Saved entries
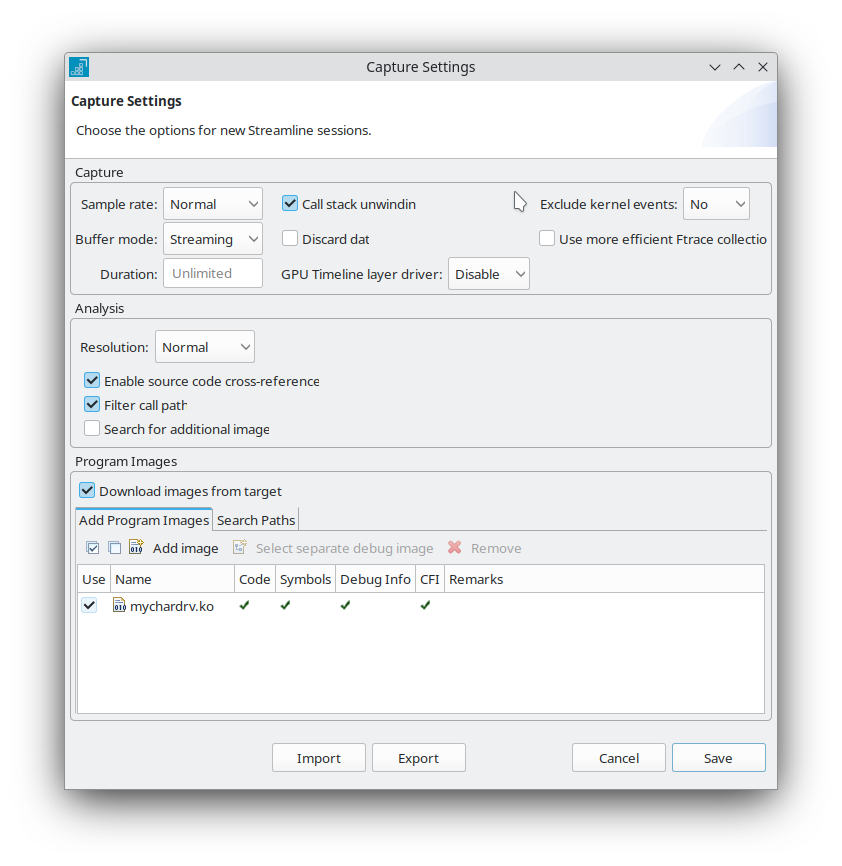The height and width of the screenshot is (866, 842).
Task: Select all images via checked-checkbox toolbar icon
Action: click(92, 548)
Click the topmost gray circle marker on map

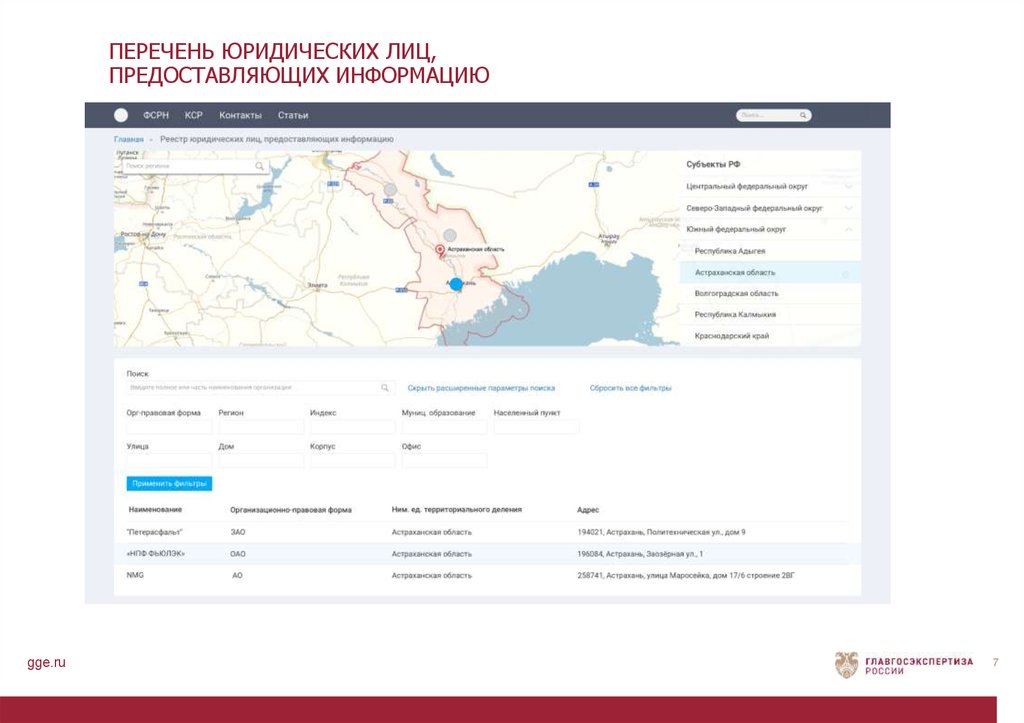390,188
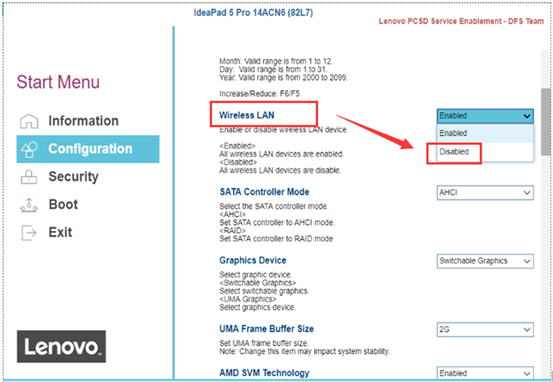This screenshot has height=382, width=553.
Task: Switch to the Security menu
Action: pos(73,177)
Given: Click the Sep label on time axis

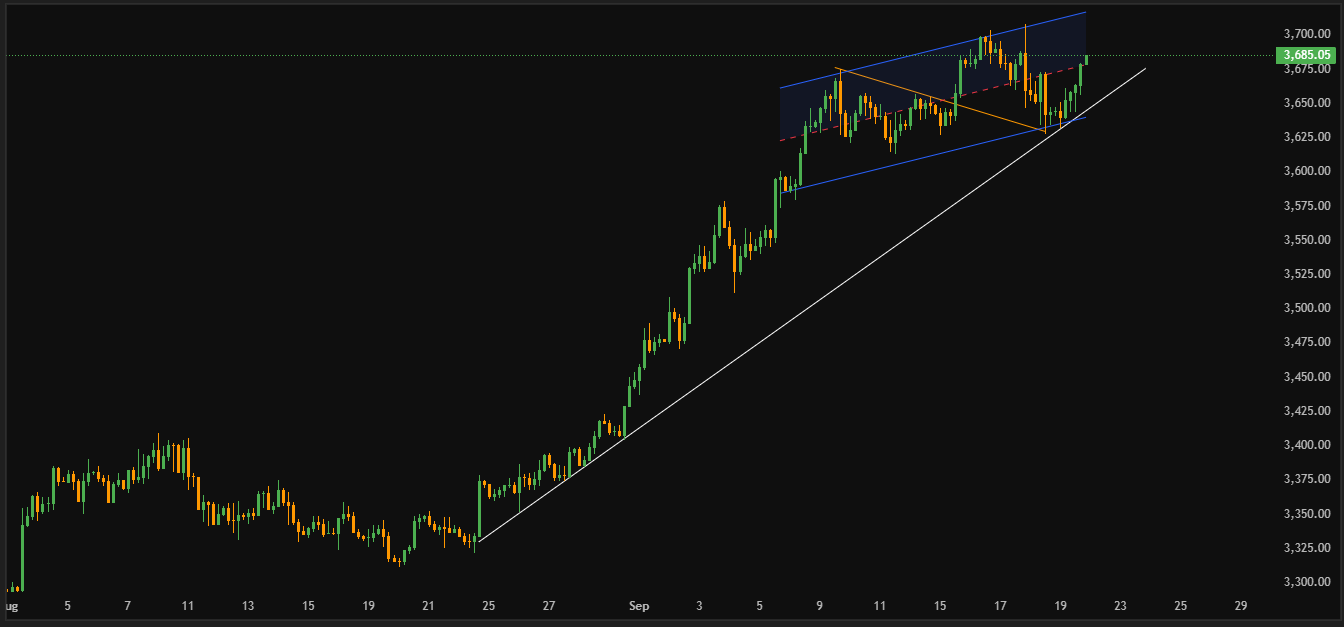Looking at the screenshot, I should pos(639,606).
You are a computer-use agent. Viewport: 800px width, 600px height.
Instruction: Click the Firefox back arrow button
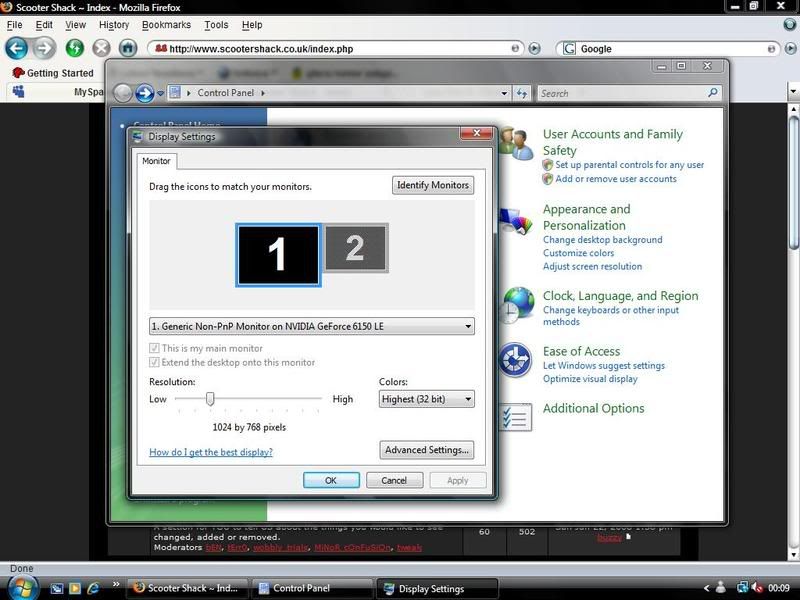[x=16, y=48]
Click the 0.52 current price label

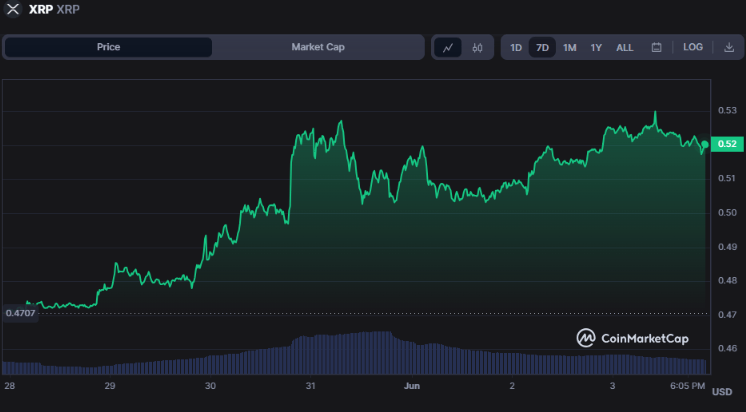click(727, 144)
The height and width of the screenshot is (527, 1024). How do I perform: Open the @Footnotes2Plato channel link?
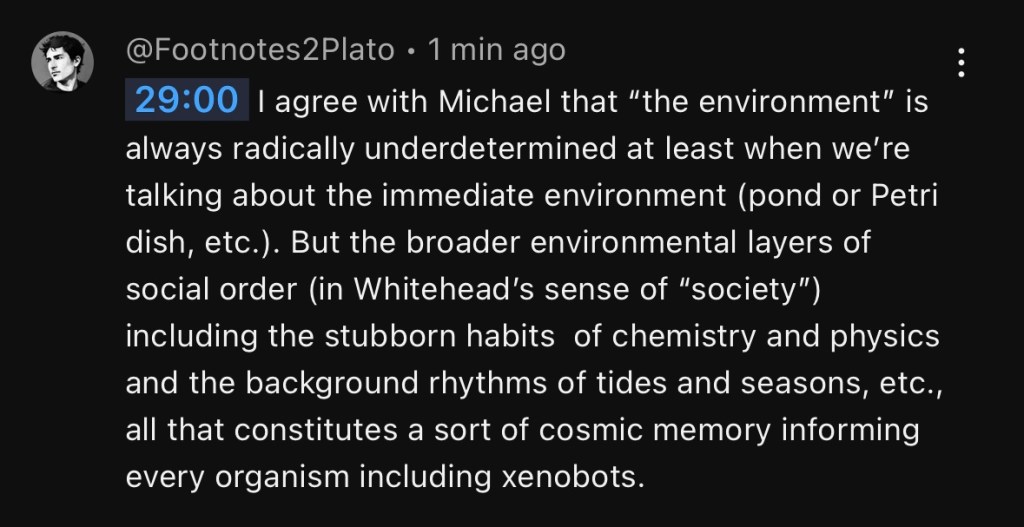[260, 50]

WHAT YOU WILL DO. Please retype exactly the lines from the one containing "You are a computer-use" to the last line of the records above, both included, without any pictures.

EXERCISE RESPONSE.
You are a computer-use agent. Viewport: 800px width, 600px height.
Instruction: Click the Firefox back arrow button
[x=16, y=48]
Click the 0.52 current price label

click(727, 144)
The height and width of the screenshot is (527, 1024). How do I perform: Open the @Footnotes2Plato channel link?
[260, 50]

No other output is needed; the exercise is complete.